Retype all of the entries word for word.

[Saved entries]
****************************************

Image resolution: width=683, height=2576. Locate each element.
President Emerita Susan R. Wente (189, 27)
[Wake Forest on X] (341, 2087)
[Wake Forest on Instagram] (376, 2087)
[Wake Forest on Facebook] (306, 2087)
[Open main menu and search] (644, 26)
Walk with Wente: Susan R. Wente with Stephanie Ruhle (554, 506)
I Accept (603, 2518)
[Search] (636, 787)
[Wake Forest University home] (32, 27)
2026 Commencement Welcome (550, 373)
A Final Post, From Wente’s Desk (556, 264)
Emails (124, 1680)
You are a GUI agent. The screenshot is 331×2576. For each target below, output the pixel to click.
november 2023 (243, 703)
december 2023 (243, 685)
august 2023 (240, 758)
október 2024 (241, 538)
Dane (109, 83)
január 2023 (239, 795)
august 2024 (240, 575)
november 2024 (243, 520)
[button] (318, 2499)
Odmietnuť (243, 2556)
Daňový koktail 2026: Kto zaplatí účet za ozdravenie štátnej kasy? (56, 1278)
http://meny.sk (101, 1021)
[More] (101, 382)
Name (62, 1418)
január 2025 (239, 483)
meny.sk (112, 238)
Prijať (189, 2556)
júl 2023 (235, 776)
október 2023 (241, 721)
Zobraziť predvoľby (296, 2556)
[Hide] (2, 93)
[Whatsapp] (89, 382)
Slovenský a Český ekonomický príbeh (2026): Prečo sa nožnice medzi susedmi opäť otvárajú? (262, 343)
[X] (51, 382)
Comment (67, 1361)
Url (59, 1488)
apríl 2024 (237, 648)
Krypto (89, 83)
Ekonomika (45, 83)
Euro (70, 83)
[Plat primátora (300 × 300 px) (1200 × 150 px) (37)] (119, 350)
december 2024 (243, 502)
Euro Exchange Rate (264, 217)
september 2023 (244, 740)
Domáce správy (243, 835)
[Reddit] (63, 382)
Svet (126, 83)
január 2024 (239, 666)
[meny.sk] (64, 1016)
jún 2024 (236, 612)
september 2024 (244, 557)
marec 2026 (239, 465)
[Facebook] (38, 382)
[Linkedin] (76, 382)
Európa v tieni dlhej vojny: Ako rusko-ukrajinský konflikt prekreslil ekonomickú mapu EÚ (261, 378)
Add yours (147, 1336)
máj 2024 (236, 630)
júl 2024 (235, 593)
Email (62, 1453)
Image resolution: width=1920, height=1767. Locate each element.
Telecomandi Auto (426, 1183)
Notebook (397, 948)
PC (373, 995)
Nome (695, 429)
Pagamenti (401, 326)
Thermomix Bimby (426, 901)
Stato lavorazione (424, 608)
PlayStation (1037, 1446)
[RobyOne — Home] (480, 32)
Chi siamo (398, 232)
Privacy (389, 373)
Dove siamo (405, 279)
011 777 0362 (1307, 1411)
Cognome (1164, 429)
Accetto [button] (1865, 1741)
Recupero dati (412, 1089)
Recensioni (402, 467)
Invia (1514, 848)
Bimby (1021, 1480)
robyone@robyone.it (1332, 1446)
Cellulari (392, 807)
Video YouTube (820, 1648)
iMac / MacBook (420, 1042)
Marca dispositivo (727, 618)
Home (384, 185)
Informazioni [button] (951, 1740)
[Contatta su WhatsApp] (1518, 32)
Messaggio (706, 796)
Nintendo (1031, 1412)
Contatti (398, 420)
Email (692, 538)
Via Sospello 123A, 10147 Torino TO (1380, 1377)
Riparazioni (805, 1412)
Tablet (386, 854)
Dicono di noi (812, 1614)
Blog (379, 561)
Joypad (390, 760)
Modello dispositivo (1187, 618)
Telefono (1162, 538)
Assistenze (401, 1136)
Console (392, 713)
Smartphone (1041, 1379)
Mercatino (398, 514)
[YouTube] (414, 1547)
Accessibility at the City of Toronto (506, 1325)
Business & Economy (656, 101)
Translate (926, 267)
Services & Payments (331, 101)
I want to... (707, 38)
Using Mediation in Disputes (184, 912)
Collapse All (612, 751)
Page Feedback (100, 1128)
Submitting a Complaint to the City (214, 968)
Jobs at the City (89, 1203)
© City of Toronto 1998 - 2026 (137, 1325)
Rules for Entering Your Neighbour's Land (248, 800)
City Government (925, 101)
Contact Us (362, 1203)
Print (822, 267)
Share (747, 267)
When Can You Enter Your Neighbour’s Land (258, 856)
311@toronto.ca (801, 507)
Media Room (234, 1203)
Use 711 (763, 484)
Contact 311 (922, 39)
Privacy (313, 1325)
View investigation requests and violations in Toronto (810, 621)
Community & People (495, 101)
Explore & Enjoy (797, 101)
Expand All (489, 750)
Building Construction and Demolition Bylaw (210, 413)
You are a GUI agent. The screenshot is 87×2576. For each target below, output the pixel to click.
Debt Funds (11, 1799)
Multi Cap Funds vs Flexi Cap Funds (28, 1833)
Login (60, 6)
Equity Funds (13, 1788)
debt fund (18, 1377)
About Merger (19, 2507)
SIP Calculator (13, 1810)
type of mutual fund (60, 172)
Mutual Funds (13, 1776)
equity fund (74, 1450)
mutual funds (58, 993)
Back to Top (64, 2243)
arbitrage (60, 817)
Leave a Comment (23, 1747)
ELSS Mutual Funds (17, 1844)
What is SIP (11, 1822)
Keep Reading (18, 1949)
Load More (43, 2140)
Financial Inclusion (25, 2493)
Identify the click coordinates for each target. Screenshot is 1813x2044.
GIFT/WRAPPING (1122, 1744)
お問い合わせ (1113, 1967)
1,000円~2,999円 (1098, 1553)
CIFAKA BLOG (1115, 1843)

****************************************

PROBLEM SOLUTION |
Image resolution: width=683, height=2576. Locate each element.
President Emerita Susan R. Wente (189, 27)
[Wake Forest on X] (341, 2087)
[Wake Forest on Instagram] (376, 2087)
[Wake Forest on Facebook] (306, 2087)
[Open main menu and search] (644, 26)
Walk with Wente: Susan R. Wente with Stephanie Ruhle (554, 506)
I Accept (603, 2518)
[Search] (636, 787)
[Wake Forest University home] (32, 27)
2026 Commencement Welcome (550, 373)
A Final Post, From Wente’s Desk (556, 264)
Emails (124, 1680)
You are a GUI agent. The screenshot is 331×2576. For each target below, output the pixel to click.
november 2023 (243, 703)
december 2023 (243, 685)
august 2023 (240, 758)
október 2024 (241, 538)
Dane (109, 83)
január 2023 (239, 795)
august 2024 (240, 575)
november 2024 (243, 520)
[button] (318, 2499)
Odmietnuť (243, 2556)
Daňový koktail 2026: Kto zaplatí účet za ozdravenie štátnej kasy? (56, 1278)
http://meny.sk (101, 1021)
[More] (101, 382)
Name (62, 1418)
január 2025 (239, 483)
meny.sk (112, 238)
Prijať (189, 2556)
júl 2023 (235, 776)
október 2023 (241, 721)
Zobraziť predvoľby (296, 2556)
[Hide] (2, 93)
[Whatsapp] (89, 382)
Slovenský a Český ekonomický príbeh (2026): Prečo sa nožnice medzi susedmi opäť otvárajú? (262, 343)
[X] (51, 382)
Comment (67, 1361)
Url (59, 1488)
apríl 2024 (237, 648)
Krypto (89, 83)
Ekonomika (45, 83)
Euro (70, 83)
[Plat primátora (300 × 300 px) (1200 × 150 px) (37)] (119, 350)
december 2024 (243, 502)
Euro Exchange Rate (264, 217)
september 2023 (244, 740)
Domáce správy (243, 835)
[Reddit] (63, 382)
Svet (126, 83)
január 2024 (239, 666)
[meny.sk] (64, 1016)
jún 2024 (236, 612)
september 2024 (244, 557)
marec 2026 (239, 465)
[Facebook] (38, 382)
[Linkedin] (76, 382)
Európa v tieni dlhej vojny: Ako rusko-ukrajinský konflikt prekreslil ekonomickú mapu EÚ (261, 378)
Add yours (147, 1336)
máj 2024 (236, 630)
júl 2024 (235, 593)
Email (62, 1453)
Image resolution: width=1920, height=1767. Locate each element.
Telecomandi Auto (426, 1183)
Notebook (397, 948)
PC (373, 995)
Nome (695, 429)
Pagamenti (401, 326)
Thermomix Bimby (426, 901)
Stato lavorazione (424, 608)
PlayStation (1037, 1446)
[RobyOne — Home] (480, 32)
Chi siamo (398, 232)
Privacy (389, 373)
Dove siamo (405, 279)
011 777 0362 (1307, 1411)
Cognome (1164, 429)
Accetto [button] (1865, 1741)
Recupero dati (412, 1089)
Recensioni (402, 467)
Invia (1514, 848)
Bimby (1021, 1480)
robyone@robyone.it (1332, 1446)
Cellulari (392, 807)
Video YouTube (820, 1648)
iMac / MacBook (420, 1042)
Marca dispositivo (727, 618)
Home (384, 185)
Informazioni [button] (951, 1740)
[Contatta su WhatsApp] (1518, 32)
Messaggio (706, 796)
Nintendo (1031, 1412)
Contatti (398, 420)
Email (692, 538)
Via Sospello 123A, 10147 Torino TO (1380, 1377)
Riparazioni (805, 1412)
Tablet (386, 854)
Dicono di noi (812, 1614)
Blog (379, 561)
Joypad (390, 760)
Modello dispositivo (1187, 618)
Telefono (1162, 538)
Assistenze (401, 1136)
Console (392, 713)
Smartphone (1041, 1379)
Mercatino (398, 514)
[YouTube] (414, 1547)
Accessibility at the City of Toronto (506, 1325)
Business & Economy (656, 101)
Translate (926, 267)
Services & Payments (331, 101)
I want to... (707, 38)
Using Mediation in Disputes (184, 912)
Collapse All (612, 751)
Page Feedback (100, 1128)
Submitting a Complaint to the City (214, 968)
Jobs at the City (89, 1203)
© City of Toronto 1998 - 2026 (137, 1325)
Rules for Entering Your Neighbour's Land (248, 800)
City Government (925, 101)
Contact Us (362, 1203)
Print (822, 267)
Share (747, 267)
When Can You Enter Your Neighbour’s Land (258, 856)
311@toronto.ca (801, 507)
Media Room (234, 1203)
Use 711 (763, 484)
Contact 311 (922, 39)
Privacy (313, 1325)
View investigation requests and violations in Toronto (810, 621)
Community & People (495, 101)
Explore & Enjoy (797, 101)
Expand All (489, 750)
Building Construction and Demolition Bylaw (210, 413)
You are a GUI agent. The screenshot is 87×2576. For each target below, output the pixel to click.
Debt Funds (11, 1799)
Multi Cap Funds vs Flexi Cap Funds (28, 1833)
Login (60, 6)
Equity Funds (13, 1788)
debt fund (18, 1377)
About Merger (19, 2507)
SIP Calculator (13, 1810)
type of mutual fund (60, 172)
Mutual Funds (13, 1776)
equity fund (74, 1450)
mutual funds (58, 993)
Back to Top (64, 2243)
arbitrage (60, 817)
Leave a Comment (23, 1747)
ELSS Mutual Funds (17, 1844)
What is SIP (11, 1822)
Keep Reading (18, 1949)
Load More (43, 2140)
Financial Inclusion (25, 2493)
Identify the click coordinates for each target. Screenshot is 1813x2044.
GIFT/WRAPPING (1122, 1744)
お問い合わせ (1113, 1967)
1,000円~2,999円 (1098, 1553)
CIFAKA BLOG (1115, 1843)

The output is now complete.